Damage & Signs of Infestation

Feeding marks are irregular whether they are holes, notches along an edge, or surface etchings. Yellow stains, scales, and/or feces (tiny black pepper-like pellets) may be seen on infested materials

Representative Species

    1. Silverfish, Lepisma saccharina Linnaeus. Uniformly silver to steel gray to almost black, with metallic sheen; abdomen without setal combs (tufts of hair) on top but with median setal combs present on abdominal underside; adult body length excluding tails 1/2″ (12-13 mm); throughout the United States.
    2. Fourlined Silverfish, Ctenolepisma lineata (Fabricius). Scales dark gray with 4 dark lines running length of body; abdomen lacking median setal combs (tufts of hair) beneath but with setal combs above; with 3 pairs of styli (fingerlike processes) on rear of abdomen; adult body length excluding tails about 5/8″ (16 mm); eastern United States, southern California, Arizona, Nevada and Oregon.
    3. Gray Silverfish, Ctenolepisma longicaudata Escherich. Scales uniformly gray; abdomen lacking median setal combs (tufts of hair) beneath but with setal combs above; with 2 pairs of styli (fingerlike processes) on rear of abdomen; adult body length excluding tails about 3/4″ (19 mm); midwest, south, and southern California.


The silverfish (L. saccharina) female lays about 1-3 eggs per day, placing them in cracks, under objects, or left exposed. Egg hatch requires 72-90°F (22-32°C) and at least 50-75% relative humidity. Developmental time (egg to adult) is 3-4 months under favorable conditions, but may require up to 2-3 years otherwise. The majority live about 3 years.
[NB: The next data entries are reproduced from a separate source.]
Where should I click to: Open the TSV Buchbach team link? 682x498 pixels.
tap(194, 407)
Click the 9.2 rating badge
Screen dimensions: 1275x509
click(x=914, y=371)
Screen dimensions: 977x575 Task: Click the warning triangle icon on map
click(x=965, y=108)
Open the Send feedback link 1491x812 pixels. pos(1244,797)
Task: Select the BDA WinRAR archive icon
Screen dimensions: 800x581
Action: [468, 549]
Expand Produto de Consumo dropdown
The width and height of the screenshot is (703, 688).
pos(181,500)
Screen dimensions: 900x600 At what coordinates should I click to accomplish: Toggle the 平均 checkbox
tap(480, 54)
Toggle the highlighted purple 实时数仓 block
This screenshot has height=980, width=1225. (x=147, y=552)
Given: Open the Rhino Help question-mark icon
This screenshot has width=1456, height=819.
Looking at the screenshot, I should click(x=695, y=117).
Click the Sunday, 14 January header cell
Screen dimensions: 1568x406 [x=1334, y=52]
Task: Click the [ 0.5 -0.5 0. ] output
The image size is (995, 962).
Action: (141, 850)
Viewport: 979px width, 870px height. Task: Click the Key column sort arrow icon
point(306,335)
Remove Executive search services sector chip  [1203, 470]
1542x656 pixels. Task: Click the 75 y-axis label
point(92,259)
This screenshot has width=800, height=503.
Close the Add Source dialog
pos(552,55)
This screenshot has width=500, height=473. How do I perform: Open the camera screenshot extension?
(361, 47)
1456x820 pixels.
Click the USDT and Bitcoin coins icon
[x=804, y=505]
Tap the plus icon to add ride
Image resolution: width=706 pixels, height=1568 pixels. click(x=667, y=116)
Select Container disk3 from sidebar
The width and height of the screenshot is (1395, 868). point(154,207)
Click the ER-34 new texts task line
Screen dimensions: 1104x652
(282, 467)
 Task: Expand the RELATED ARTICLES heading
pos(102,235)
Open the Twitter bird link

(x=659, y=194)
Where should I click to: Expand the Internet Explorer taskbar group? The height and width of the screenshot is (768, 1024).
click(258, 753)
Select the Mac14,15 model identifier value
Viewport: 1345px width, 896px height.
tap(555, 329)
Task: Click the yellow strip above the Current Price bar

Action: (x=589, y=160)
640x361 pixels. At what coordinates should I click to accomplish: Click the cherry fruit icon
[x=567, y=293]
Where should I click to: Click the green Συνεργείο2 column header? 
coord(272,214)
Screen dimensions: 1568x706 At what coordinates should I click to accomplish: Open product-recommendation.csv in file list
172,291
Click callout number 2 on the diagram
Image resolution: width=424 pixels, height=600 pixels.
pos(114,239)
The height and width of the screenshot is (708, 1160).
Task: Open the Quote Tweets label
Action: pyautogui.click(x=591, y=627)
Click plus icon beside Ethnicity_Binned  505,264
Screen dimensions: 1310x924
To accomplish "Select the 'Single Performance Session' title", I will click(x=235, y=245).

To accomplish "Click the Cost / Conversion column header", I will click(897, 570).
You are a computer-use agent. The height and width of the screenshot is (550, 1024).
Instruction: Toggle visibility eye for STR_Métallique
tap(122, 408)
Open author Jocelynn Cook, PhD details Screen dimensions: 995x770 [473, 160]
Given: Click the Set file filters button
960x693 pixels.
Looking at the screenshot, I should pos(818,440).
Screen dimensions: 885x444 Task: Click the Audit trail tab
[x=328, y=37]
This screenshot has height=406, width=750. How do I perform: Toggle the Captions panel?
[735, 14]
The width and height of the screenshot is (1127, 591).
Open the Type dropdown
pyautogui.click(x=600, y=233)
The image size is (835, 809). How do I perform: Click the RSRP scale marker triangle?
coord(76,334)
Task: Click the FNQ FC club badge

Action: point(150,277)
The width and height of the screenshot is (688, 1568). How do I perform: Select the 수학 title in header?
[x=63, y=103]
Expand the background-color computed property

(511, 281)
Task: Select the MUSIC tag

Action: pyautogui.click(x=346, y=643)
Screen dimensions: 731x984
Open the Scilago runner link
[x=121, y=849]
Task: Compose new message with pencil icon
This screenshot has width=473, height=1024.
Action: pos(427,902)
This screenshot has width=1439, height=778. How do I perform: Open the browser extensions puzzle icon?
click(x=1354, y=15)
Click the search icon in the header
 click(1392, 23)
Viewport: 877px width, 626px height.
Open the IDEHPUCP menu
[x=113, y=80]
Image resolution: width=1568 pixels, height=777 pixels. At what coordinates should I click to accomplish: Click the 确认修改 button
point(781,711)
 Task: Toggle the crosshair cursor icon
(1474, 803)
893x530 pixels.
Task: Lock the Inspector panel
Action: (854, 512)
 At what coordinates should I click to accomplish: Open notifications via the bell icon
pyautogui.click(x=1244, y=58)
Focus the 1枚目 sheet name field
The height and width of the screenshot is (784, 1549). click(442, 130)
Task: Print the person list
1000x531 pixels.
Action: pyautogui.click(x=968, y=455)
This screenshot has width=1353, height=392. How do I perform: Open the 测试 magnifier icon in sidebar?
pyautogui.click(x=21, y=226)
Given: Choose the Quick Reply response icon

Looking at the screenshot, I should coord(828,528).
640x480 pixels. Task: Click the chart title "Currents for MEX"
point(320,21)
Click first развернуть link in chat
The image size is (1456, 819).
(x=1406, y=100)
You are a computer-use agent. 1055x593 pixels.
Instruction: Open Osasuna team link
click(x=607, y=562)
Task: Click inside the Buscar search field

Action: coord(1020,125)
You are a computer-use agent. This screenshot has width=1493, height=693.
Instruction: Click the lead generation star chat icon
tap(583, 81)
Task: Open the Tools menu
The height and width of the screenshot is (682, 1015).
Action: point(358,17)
The most favorable conditions are 72-80°F (22-27°C) and 75-97% RH.

The fourlined silverfish (C. lineata) produces the enzyme cellulase in its midgut and can therefore digest cellulose.

The gray silverfish (C. longicaudata) female lays her eggs in batches of 2-20, placing them in cracks. The first instar lacks setae (hairs) and scales, scales appear in the 4th instar, and genitalia in the 14th instar. Sexual maturity is reached in 2-3 years and it may molt 3-5 times per year for another 5 years. Cellulose-digesting bacteria and enzymes are found in its midgut.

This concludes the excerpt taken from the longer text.